──────── INPUT MATERIAL ────────
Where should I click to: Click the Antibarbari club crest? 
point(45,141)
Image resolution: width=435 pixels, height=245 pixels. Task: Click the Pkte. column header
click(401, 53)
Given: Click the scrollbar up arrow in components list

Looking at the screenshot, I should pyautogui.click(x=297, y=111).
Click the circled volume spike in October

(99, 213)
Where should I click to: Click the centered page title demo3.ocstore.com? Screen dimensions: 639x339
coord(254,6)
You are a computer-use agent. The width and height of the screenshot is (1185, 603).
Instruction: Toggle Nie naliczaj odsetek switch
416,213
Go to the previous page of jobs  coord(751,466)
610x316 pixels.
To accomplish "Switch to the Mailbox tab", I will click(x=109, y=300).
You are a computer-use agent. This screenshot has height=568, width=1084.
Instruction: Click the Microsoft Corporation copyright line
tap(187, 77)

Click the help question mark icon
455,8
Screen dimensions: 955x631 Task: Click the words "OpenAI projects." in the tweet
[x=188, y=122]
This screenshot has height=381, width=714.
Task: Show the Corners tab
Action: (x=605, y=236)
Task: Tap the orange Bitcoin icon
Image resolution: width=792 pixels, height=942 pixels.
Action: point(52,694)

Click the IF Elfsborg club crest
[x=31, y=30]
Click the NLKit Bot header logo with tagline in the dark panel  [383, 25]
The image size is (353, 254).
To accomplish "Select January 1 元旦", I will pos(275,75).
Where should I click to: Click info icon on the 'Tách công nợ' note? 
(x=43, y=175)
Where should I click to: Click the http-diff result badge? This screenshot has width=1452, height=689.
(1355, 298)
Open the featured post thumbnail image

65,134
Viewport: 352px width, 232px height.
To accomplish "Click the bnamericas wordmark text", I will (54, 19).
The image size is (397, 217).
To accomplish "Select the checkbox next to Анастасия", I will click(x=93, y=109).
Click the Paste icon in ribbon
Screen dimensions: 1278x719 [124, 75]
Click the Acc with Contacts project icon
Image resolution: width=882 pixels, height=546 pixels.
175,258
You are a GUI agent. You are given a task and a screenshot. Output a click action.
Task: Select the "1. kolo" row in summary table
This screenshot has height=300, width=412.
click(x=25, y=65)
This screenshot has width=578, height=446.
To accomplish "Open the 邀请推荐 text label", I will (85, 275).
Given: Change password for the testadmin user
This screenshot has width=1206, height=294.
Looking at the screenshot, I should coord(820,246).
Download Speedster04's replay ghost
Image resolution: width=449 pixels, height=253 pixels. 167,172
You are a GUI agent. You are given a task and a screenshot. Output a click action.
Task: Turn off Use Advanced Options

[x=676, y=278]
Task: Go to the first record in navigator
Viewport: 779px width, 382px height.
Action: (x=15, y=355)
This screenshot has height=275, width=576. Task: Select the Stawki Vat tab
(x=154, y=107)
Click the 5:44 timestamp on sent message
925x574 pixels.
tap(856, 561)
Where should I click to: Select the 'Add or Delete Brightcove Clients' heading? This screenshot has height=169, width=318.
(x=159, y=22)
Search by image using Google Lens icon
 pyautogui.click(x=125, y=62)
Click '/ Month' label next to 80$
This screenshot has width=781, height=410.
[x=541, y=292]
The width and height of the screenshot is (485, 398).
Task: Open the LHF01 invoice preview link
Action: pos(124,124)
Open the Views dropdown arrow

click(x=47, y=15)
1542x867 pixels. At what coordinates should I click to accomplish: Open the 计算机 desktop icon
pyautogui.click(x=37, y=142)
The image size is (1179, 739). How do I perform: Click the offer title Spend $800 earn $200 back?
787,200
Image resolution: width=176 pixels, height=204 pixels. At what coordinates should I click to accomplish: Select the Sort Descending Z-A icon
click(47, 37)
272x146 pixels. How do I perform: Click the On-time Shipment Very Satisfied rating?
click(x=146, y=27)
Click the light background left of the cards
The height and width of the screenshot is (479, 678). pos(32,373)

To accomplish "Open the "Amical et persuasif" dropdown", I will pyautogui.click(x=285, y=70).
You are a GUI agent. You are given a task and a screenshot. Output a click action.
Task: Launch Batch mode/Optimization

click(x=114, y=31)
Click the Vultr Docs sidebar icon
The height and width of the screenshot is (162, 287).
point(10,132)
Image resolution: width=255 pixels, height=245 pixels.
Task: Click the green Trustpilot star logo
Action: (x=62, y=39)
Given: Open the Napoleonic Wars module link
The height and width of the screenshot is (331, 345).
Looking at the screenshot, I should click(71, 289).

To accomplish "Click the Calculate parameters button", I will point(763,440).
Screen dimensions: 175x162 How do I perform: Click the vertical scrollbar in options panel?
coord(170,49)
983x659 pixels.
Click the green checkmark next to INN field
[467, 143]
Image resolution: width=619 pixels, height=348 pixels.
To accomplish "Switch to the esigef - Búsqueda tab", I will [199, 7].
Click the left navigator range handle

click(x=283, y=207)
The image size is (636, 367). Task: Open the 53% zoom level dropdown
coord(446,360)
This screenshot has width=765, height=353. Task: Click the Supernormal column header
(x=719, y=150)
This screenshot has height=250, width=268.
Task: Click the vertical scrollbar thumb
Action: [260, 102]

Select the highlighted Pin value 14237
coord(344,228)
────────
Without changing anything, repeat the whole listing.

Where should I click to: Click the Antibarbari club crest? 
point(45,141)
Image resolution: width=435 pixels, height=245 pixels. Task: Click the Pkte. column header
click(401, 53)
Given: Click the scrollbar up arrow in components list

Looking at the screenshot, I should pyautogui.click(x=297, y=111).
Click the circled volume spike in October

(99, 213)
Where should I click to: Click the centered page title demo3.ocstore.com? Screen dimensions: 639x339
coord(254,6)
You are a computer-use agent. The width and height of the screenshot is (1185, 603).
Instruction: Toggle Nie naliczaj odsetek switch
416,213
Go to the previous page of jobs  coord(751,466)
610x316 pixels.
To accomplish "Switch to the Mailbox tab", I will click(x=109, y=300).
You are a computer-use agent. This screenshot has height=568, width=1084.
Instruction: Click the Microsoft Corporation copyright line
tap(187, 77)

Click the help question mark icon
455,8
Screen dimensions: 955x631 Task: Click the words "OpenAI projects." in the tweet
[x=188, y=122]
This screenshot has height=381, width=714.
Task: Show the Corners tab
Action: (x=605, y=236)
Task: Tap the orange Bitcoin icon
Image resolution: width=792 pixels, height=942 pixels.
Action: point(52,694)

Click the IF Elfsborg club crest
[x=31, y=30]
Click the NLKit Bot header logo with tagline in the dark panel  [383, 25]
The image size is (353, 254).
To accomplish "Select January 1 元旦", I will pos(275,75).
Where should I click to: Click info icon on the 'Tách công nợ' note? 
(x=43, y=175)
Where should I click to: Click the http-diff result badge? This screenshot has width=1452, height=689.
(1355, 298)
Open the featured post thumbnail image

65,134
Viewport: 352px width, 232px height.
To accomplish "Click the bnamericas wordmark text", I will (54, 19).
The image size is (397, 217).
To accomplish "Select the checkbox next to Анастасия", I will click(x=93, y=109).
Click the Paste icon in ribbon
Screen dimensions: 1278x719 [124, 75]
Click the Acc with Contacts project icon
Image resolution: width=882 pixels, height=546 pixels.
175,258
You are a GUI agent. You are given a task and a screenshot. Output a click action.
Task: Select the "1. kolo" row in summary table
This screenshot has height=300, width=412.
click(x=25, y=65)
This screenshot has width=578, height=446.
To accomplish "Open the 邀请推荐 text label", I will (85, 275).
Given: Change password for the testadmin user
This screenshot has width=1206, height=294.
Looking at the screenshot, I should coord(820,246).
Download Speedster04's replay ghost
Image resolution: width=449 pixels, height=253 pixels. 167,172
You are a GUI agent. You are given a task and a screenshot. Output a click action.
Task: Turn off Use Advanced Options

[x=676, y=278]
Task: Go to the first record in navigator
Viewport: 779px width, 382px height.
Action: (x=15, y=355)
This screenshot has height=275, width=576. Task: Select the Stawki Vat tab
(x=154, y=107)
Click the 5:44 timestamp on sent message
925x574 pixels.
tap(856, 561)
Where should I click to: Select the 'Add or Delete Brightcove Clients' heading? This screenshot has height=169, width=318.
(x=159, y=22)
Search by image using Google Lens icon
 pyautogui.click(x=125, y=62)
Click '/ Month' label next to 80$
This screenshot has width=781, height=410.
[x=541, y=292]
The width and height of the screenshot is (485, 398).
Task: Open the LHF01 invoice preview link
Action: pos(124,124)
Open the Views dropdown arrow

click(x=47, y=15)
1542x867 pixels. At what coordinates should I click to accomplish: Open the 计算机 desktop icon
pyautogui.click(x=37, y=142)
The image size is (1179, 739). How do I perform: Click the offer title Spend $800 earn $200 back?
787,200
Image resolution: width=176 pixels, height=204 pixels. At what coordinates should I click to accomplish: Select the Sort Descending Z-A icon
click(47, 37)
272x146 pixels. How do I perform: Click the On-time Shipment Very Satisfied rating?
click(x=146, y=27)
Click the light background left of the cards
The height and width of the screenshot is (479, 678). pos(32,373)

To accomplish "Open the "Amical et persuasif" dropdown", I will pyautogui.click(x=285, y=70).
You are a GUI agent. You are given a task and a screenshot. Output a click action.
Task: Launch Batch mode/Optimization

click(x=114, y=31)
Click the Vultr Docs sidebar icon
The height and width of the screenshot is (162, 287).
point(10,132)
Image resolution: width=255 pixels, height=245 pixels.
Task: Click the green Trustpilot star logo
Action: (x=62, y=39)
Given: Open the Napoleonic Wars module link
The height and width of the screenshot is (331, 345).
Looking at the screenshot, I should click(71, 289).

To accomplish "Click the Calculate parameters button", I will point(763,440).
Screen dimensions: 175x162 How do I perform: Click the vertical scrollbar in options panel?
coord(170,49)
983x659 pixels.
Click the green checkmark next to INN field
[467, 143]
Image resolution: width=619 pixels, height=348 pixels.
To accomplish "Switch to the esigef - Búsqueda tab", I will [199, 7].
Click the left navigator range handle

click(x=283, y=207)
The image size is (636, 367). Task: Open the 53% zoom level dropdown
coord(446,360)
This screenshot has width=765, height=353. Task: Click the Supernormal column header
(x=719, y=150)
This screenshot has height=250, width=268.
Task: Click the vertical scrollbar thumb
Action: [260, 102]

Select the highlighted Pin value 14237
coord(344,228)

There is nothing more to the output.